Tyriar avatar Aug 01 '21 12:08 Tyriar

Wrapping the expression in a NO_OP that just resolves to the generic it is given works here, surely typescript is smart enough these days we can drop this restriction with relative ease?

playground link

interface A{
  field : {
    foo: any, bar: any
  }
}
// this is invalid - error 2499 
// An interface can only extend an identifier/qualified-name with optional type arguments.
interface B extends A["field"] {}

type NO_OP<T> = T
// this is valid though?
interface C extends NO_OP<A["field"]> {}

I really don't want to start writing code that actually relies on a "do nothing" type in order to get around seemingly useless restrictions...

tadhgmister avatar Oct 18 '21 21:10 tadhgmister

It even fails if the type is just an otherwise legal name in parentheses, or a literal object type!

interface A{}
// works
interface B extends A {}
// fails: "An interface can only extend an identifier/qualified-name with optional type arguments."
interface B extends (A) {}
// fails: "An interface can only extend an identifier/qualified-name with optional type arguments."
interface B extends {x:number} {}

Workbench Repro

rotu avatar Jan 12 '24 07:01 rotu

:wave: Hi, I'm the Repro bot. I can help narrow down and track compiler bugs across releases! This comment reflects the current state of this repro running against the nightly TypeScript.


Comment by @rotu

:x: Failed: -

  • An interface can only extend an identifier/qualified-name with optional type arguments.
  • An interface can only extend an identifier/qualified-name with optional type arguments.
Historical Information
Version Reproduction Outputs
4.9.3, 5.0.2, 5.1.3, 5.2.2, 5.3.2

:x: Failed: -

  • An interface can only extend an identifier/qualified-name with optional type arguments.
  • An interface can only extend an identifier/qualified-name with optional type arguments.
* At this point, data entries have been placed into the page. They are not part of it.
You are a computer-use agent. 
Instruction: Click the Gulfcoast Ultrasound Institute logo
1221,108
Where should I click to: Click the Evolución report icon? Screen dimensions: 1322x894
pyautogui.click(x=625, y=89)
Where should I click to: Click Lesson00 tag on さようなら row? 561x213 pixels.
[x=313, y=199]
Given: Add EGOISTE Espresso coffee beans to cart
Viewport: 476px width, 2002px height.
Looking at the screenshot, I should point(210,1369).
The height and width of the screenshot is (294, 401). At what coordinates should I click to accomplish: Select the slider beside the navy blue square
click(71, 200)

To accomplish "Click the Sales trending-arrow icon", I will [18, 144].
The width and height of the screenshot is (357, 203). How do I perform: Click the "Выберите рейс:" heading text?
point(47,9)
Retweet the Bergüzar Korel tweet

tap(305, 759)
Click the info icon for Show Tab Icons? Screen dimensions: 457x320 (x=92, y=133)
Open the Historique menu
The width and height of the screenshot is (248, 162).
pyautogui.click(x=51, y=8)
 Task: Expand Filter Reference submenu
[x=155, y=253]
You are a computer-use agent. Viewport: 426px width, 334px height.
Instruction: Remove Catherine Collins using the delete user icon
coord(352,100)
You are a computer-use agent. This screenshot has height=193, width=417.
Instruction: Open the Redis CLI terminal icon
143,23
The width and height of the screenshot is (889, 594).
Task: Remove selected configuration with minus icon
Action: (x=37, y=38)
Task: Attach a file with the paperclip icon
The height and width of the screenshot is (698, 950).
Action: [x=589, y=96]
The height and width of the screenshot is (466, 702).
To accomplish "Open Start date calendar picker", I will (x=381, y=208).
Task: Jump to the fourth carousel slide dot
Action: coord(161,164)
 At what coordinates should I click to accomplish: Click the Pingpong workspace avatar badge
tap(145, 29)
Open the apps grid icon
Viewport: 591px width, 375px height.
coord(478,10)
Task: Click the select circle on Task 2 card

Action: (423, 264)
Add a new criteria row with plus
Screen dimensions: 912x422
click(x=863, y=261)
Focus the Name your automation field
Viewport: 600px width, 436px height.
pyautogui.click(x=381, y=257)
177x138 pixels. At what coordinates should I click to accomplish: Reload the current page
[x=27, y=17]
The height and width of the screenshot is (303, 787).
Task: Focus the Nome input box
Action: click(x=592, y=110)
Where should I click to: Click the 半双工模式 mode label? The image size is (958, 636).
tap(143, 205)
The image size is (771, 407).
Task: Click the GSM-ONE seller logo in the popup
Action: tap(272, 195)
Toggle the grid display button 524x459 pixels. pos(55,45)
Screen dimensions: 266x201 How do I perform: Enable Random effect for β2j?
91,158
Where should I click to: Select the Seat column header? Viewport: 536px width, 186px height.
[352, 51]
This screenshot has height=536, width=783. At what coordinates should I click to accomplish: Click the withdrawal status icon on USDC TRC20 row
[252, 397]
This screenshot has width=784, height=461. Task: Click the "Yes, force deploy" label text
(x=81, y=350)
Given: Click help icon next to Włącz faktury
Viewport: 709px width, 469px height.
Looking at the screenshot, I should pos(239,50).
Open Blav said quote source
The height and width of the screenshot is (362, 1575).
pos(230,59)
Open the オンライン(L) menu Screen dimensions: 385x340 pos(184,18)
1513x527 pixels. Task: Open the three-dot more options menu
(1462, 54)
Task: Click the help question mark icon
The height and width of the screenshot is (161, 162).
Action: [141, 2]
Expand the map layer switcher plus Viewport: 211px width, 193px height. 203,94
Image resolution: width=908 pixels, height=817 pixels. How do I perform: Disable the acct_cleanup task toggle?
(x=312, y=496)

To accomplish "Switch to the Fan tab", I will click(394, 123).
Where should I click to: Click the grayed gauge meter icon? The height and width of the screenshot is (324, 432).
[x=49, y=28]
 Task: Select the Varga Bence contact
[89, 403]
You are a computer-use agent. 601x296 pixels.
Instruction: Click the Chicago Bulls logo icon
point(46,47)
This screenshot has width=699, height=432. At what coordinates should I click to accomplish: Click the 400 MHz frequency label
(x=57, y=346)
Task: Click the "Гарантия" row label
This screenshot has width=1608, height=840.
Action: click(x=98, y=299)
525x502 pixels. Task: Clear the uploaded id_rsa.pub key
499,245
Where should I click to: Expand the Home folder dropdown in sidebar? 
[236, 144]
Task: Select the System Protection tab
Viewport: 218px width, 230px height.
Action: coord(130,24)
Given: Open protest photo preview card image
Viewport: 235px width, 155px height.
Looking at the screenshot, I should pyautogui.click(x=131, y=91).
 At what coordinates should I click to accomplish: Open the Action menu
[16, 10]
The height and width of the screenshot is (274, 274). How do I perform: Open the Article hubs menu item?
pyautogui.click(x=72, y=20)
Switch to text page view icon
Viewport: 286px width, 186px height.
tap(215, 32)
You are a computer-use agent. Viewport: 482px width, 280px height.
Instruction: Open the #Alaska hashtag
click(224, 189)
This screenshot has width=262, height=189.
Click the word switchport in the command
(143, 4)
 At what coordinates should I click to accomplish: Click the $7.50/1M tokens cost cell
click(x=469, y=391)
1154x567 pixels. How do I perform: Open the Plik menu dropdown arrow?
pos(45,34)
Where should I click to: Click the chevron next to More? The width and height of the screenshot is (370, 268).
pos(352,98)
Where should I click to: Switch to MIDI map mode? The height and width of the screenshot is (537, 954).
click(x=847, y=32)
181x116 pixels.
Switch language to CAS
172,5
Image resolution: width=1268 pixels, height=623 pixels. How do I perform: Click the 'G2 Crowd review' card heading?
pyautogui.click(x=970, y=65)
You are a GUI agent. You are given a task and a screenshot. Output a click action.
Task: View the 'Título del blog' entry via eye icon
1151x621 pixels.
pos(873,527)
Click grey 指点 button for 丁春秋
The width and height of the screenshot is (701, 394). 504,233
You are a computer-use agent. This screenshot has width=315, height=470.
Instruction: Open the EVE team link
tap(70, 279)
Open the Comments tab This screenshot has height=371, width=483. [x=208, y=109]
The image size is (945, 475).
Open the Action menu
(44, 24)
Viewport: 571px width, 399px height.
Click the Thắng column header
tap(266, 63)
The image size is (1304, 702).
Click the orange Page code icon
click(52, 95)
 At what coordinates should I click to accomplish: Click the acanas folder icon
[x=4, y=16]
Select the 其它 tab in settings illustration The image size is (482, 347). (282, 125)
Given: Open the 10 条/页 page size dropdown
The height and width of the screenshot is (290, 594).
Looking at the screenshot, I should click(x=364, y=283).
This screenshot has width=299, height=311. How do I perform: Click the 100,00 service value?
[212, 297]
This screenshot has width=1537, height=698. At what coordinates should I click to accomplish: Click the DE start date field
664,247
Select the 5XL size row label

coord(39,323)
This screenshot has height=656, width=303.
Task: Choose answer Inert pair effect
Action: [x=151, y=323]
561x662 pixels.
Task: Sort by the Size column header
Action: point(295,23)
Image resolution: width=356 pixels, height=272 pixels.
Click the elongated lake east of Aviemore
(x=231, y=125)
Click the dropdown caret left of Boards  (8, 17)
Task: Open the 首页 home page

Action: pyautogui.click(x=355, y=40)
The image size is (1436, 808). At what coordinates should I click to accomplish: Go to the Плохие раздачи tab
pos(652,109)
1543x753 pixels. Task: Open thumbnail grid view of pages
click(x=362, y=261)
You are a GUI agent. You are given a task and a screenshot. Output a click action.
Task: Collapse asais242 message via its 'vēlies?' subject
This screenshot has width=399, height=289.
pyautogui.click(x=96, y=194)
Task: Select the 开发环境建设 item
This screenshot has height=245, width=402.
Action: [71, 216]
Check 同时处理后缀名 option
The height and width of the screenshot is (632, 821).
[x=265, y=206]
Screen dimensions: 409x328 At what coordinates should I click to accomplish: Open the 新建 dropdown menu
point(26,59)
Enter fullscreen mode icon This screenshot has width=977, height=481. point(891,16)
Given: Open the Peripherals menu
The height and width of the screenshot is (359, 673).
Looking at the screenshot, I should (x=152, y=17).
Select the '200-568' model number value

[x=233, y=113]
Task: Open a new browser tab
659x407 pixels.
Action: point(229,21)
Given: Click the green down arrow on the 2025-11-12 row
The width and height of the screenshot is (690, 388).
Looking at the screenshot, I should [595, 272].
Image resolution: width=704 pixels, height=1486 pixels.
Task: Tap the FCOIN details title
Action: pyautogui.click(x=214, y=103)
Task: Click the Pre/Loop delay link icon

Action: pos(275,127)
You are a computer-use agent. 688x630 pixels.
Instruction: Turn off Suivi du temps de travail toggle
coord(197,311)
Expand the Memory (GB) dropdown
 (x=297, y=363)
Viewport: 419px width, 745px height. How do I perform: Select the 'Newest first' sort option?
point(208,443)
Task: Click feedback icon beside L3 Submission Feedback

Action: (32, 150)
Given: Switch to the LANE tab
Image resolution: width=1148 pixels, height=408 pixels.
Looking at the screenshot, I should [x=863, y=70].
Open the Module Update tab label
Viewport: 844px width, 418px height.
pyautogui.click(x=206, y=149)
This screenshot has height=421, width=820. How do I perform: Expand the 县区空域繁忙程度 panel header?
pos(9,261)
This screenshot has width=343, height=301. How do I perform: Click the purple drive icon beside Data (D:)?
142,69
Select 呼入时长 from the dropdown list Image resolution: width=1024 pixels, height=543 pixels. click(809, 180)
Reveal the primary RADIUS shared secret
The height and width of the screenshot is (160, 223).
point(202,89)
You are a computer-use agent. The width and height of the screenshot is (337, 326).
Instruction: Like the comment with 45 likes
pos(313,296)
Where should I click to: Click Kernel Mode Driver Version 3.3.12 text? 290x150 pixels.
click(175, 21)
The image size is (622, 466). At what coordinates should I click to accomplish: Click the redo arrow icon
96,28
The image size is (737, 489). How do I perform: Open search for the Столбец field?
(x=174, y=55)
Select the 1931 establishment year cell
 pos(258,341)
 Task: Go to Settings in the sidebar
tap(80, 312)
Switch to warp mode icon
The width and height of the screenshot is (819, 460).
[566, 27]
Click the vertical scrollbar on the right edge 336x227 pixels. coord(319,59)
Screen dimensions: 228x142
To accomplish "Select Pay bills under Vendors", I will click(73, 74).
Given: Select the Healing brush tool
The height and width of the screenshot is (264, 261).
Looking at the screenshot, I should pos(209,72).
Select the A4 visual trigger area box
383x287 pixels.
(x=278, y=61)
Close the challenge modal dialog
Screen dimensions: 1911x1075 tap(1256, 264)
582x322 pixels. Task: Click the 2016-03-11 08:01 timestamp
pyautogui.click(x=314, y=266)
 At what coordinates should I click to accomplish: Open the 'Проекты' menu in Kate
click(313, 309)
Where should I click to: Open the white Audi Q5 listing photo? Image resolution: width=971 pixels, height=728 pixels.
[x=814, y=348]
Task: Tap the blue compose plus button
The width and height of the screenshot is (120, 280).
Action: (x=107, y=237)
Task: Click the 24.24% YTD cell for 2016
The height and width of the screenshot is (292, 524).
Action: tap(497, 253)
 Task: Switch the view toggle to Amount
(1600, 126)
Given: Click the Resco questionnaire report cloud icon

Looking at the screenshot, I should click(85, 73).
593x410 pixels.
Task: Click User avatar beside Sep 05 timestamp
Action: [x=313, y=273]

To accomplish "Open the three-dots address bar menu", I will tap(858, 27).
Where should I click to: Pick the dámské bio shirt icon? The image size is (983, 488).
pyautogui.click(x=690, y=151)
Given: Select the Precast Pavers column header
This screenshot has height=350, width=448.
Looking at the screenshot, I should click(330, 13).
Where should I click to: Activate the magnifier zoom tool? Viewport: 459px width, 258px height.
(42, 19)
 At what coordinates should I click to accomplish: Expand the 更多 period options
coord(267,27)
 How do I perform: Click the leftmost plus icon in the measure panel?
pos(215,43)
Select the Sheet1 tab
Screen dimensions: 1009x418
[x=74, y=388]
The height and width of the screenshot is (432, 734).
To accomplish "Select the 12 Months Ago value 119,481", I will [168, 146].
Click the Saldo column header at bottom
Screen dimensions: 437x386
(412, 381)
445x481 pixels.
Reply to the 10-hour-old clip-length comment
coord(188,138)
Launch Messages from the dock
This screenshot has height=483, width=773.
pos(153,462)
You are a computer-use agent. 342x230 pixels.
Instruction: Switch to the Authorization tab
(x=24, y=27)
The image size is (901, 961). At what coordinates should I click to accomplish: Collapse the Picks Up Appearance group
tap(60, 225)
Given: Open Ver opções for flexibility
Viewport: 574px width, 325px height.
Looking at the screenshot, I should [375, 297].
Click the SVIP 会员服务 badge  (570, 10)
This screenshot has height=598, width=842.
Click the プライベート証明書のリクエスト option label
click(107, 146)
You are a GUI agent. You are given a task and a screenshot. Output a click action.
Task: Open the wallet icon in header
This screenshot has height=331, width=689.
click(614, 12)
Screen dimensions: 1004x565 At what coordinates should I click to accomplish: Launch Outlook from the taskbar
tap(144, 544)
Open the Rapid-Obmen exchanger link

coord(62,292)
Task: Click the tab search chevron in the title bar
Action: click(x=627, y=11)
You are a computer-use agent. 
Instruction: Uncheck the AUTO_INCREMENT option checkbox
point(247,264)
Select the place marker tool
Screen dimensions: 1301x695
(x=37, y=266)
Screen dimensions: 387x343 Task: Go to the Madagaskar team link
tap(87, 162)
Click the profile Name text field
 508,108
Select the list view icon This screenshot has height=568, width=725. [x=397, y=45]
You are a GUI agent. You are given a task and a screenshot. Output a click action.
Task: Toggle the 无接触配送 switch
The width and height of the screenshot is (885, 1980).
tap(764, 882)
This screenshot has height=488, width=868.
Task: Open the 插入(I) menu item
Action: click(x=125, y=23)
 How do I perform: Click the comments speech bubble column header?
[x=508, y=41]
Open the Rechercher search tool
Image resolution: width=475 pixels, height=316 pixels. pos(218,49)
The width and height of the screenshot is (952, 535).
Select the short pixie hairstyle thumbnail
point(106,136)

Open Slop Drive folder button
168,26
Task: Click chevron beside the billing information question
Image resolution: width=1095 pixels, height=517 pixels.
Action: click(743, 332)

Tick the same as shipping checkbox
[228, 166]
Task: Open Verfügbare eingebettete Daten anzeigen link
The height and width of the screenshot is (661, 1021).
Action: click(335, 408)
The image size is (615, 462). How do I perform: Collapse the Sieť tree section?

typescript-bot avatar Jan 12 '24 08:01 typescript-bot

The error really does mean exactly what it says 🙃

RyanCavanaugh avatar Jan 12 '24 21:01 RyanCavanaugh

The error really does mean exactly what it says 🙃

lol. I think it's a little more confusing because types are not nominal. That is, the interface extends "the type referenced by Foo", not "the identifier Foo".

Ideally, I'd like to see the issue resolved by allowing the base type to be a type expression per this issue. But it would be a step in the right direction to reword the message to "An interface's base type must be identified by name (possibly with optional type arguments)".